Work item =
In the entries that follow, the lines from the one with "CrazyGames (57, 2167)" through the one with "55 9171 5050 (647, 1968)" are the ones to write out, exactly and with both ends included. Nothing else should appear.

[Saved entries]
Segment Open

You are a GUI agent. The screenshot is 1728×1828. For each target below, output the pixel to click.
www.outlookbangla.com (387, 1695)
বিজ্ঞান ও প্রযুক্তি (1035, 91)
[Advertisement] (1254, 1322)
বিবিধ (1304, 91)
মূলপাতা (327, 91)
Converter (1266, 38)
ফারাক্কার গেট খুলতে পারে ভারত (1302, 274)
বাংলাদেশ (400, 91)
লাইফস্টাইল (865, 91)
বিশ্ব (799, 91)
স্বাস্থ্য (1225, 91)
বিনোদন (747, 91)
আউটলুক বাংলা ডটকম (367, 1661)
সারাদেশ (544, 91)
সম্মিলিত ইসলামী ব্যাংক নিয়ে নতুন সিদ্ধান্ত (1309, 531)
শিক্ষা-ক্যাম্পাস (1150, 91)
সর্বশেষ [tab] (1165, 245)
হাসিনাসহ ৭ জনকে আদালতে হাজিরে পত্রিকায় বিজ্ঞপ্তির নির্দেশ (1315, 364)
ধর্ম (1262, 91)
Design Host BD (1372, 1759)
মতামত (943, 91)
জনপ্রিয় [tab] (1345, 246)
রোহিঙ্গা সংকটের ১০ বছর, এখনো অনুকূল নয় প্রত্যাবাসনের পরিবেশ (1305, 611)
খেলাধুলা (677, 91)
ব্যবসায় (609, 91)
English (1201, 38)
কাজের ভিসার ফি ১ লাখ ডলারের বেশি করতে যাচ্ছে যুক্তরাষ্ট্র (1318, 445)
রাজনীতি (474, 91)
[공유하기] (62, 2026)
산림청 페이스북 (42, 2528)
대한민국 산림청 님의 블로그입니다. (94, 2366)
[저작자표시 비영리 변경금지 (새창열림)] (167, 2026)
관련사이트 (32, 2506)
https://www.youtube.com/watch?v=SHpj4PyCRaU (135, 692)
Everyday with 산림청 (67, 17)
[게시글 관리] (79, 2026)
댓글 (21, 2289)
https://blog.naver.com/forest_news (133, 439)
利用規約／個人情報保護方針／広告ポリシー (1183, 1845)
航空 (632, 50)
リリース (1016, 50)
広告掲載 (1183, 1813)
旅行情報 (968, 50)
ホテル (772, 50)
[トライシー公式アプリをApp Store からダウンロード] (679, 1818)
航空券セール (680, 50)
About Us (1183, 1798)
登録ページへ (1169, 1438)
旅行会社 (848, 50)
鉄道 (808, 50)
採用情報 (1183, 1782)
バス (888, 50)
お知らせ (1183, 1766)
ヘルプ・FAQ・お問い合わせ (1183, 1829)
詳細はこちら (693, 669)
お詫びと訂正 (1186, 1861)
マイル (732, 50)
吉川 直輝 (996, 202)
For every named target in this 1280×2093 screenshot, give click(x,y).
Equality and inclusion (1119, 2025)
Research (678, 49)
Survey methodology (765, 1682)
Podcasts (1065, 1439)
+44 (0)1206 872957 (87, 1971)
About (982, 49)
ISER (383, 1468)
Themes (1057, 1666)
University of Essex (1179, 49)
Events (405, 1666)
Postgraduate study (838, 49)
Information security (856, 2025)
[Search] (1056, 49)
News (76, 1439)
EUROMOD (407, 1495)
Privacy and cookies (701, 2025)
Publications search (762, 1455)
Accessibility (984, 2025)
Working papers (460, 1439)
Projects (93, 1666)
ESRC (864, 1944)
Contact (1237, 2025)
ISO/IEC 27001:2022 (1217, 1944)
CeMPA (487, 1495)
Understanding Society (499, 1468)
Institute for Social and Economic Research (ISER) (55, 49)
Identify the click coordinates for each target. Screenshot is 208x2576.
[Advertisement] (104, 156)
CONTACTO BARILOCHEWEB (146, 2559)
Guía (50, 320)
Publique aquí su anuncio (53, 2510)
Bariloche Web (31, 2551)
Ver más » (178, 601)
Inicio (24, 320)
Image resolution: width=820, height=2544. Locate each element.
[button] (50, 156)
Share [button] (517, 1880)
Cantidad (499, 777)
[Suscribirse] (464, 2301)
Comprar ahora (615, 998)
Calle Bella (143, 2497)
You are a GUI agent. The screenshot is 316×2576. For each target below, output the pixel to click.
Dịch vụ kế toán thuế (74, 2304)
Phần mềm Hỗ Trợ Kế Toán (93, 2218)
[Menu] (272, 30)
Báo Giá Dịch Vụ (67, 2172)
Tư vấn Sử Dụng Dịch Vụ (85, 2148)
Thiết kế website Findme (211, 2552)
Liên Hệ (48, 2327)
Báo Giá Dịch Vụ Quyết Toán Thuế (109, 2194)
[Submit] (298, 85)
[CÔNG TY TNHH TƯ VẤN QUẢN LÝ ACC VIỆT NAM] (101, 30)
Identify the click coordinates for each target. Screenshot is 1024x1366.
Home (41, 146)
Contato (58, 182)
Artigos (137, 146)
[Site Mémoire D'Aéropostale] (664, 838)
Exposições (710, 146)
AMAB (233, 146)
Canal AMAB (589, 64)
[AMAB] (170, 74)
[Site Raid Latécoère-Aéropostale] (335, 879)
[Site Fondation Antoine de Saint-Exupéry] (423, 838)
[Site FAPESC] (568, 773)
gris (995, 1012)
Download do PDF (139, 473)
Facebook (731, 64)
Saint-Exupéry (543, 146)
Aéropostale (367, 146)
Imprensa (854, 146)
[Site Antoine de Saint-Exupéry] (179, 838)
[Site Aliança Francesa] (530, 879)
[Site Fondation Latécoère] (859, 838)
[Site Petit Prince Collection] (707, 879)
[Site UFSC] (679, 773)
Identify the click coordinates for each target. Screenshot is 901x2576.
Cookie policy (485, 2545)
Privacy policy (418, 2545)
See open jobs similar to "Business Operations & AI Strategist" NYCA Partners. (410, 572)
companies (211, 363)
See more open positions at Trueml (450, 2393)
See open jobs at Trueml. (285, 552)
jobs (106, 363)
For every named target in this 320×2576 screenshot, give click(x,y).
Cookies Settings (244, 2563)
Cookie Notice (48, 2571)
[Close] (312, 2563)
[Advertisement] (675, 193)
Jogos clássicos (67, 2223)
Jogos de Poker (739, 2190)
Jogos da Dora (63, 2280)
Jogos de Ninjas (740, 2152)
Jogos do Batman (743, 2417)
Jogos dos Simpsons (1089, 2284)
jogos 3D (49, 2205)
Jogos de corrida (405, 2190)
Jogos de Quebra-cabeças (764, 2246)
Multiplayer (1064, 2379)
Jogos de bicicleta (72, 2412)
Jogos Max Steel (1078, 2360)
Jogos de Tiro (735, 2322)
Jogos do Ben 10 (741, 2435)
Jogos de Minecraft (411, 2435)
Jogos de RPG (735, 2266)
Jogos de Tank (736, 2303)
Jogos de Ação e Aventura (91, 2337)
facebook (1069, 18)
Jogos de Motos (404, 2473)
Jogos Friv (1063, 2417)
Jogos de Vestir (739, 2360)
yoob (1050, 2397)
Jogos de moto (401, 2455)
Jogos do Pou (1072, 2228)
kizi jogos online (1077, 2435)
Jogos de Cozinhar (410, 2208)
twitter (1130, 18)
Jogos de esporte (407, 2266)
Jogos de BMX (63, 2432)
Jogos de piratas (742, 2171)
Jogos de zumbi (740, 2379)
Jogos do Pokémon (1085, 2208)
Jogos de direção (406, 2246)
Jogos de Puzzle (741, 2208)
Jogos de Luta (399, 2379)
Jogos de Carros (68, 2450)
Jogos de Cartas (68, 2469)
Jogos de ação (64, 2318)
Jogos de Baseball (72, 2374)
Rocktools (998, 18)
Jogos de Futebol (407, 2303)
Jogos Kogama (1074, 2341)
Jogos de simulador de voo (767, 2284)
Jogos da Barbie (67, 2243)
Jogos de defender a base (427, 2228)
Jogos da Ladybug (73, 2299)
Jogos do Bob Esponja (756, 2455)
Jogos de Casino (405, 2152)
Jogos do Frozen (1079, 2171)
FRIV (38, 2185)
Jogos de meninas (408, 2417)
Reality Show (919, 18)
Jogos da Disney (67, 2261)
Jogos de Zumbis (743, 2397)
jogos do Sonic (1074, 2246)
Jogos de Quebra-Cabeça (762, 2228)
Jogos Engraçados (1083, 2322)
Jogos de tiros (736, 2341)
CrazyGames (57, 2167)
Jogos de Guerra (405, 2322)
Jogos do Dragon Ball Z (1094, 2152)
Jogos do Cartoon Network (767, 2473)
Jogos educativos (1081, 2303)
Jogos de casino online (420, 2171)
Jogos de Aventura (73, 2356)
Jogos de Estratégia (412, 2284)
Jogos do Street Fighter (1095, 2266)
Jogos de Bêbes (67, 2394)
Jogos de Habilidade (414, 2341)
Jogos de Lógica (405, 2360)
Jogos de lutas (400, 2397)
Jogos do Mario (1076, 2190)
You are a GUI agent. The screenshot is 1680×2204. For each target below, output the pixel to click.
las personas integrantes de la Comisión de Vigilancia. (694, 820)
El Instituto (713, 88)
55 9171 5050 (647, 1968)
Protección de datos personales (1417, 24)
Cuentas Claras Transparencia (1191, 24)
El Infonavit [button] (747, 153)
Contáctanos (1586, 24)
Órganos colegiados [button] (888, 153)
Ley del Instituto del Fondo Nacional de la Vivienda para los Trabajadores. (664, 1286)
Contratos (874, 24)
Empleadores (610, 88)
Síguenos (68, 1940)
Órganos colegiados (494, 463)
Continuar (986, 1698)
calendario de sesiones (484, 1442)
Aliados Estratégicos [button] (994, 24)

Segment Closed

Exercise output =
CrazyGames (57, 2167)
Jogos de Guerra (405, 2322)
Jogos do Dragon Ball Z (1094, 2152)
Jogos do Cartoon Network (767, 2473)
Jogos educativos (1081, 2303)
Jogos de casino online (420, 2171)
Jogos de Aventura (73, 2356)
Jogos de Estratégia (412, 2284)
Jogos do Street Fighter (1095, 2266)
Jogos de Bêbes (67, 2394)
Jogos de Habilidade (414, 2341)
Jogos de Lógica (405, 2360)
Jogos de lutas (400, 2397)
Jogos do Mario (1076, 2190)
You are a GUI agent. The screenshot is 1680×2204. For each target below, output the pixel to click.
las personas integrantes de la Comisión de Vigilancia. (694, 820)
El Instituto (713, 88)
55 9171 5050 (647, 1968)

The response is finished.